§ **BRIEF**
Look through the material below and copy exactly the lines from the line with "The image size" to the line with "The height and width of the screenshot is (647, 868).", those two lines included.

*** Opening of INPUT ***

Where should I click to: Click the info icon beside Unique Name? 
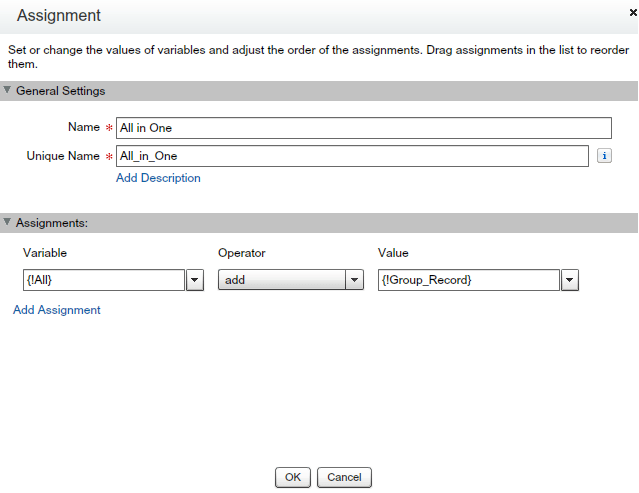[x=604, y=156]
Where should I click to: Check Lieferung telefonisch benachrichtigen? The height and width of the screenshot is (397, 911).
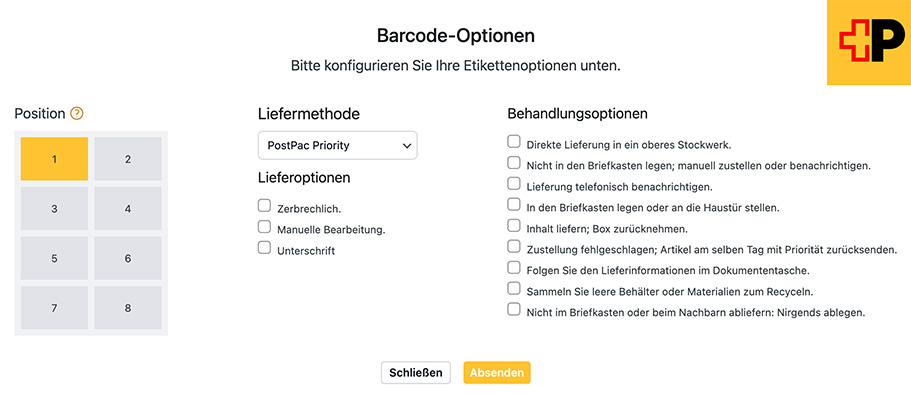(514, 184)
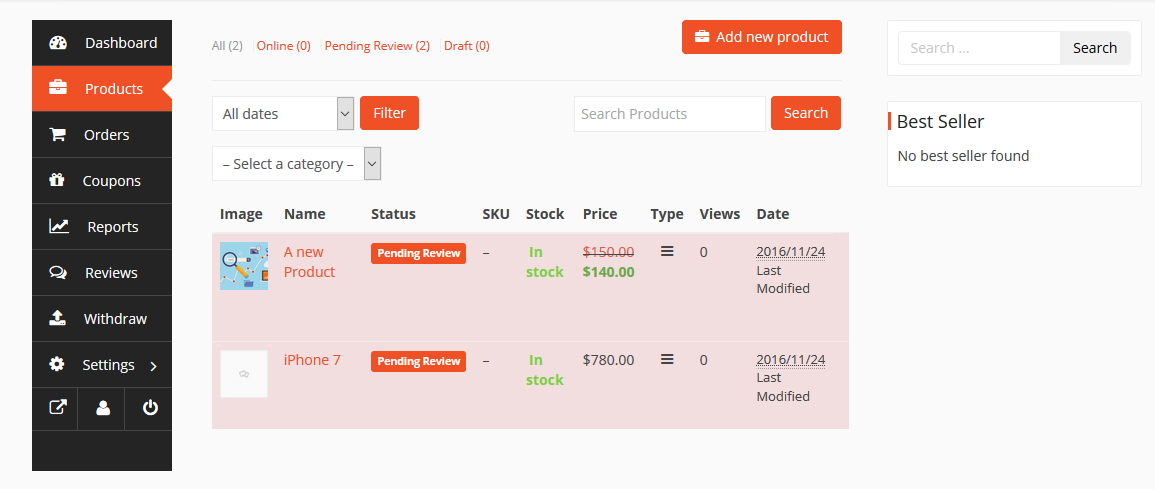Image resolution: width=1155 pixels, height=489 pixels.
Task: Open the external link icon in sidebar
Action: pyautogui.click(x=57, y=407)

*** Close of INPUT ***
*** Opening of INPUT ***

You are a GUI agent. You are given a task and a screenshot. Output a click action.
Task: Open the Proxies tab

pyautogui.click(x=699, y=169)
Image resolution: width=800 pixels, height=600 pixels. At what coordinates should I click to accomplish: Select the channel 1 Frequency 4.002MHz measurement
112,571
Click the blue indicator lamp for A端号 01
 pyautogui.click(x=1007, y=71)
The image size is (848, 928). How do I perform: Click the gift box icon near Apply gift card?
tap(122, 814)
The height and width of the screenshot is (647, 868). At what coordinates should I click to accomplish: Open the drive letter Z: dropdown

*** Close of INPUT ***

§ **RESULT FOR THIS EXERCISE**
The image size is (848, 928). How do I perform: Click the gift box icon near Apply gift card?
tap(122, 814)
The height and width of the screenshot is (647, 868). At what coordinates should I click to accomplish: Open the drive letter Z: dropdown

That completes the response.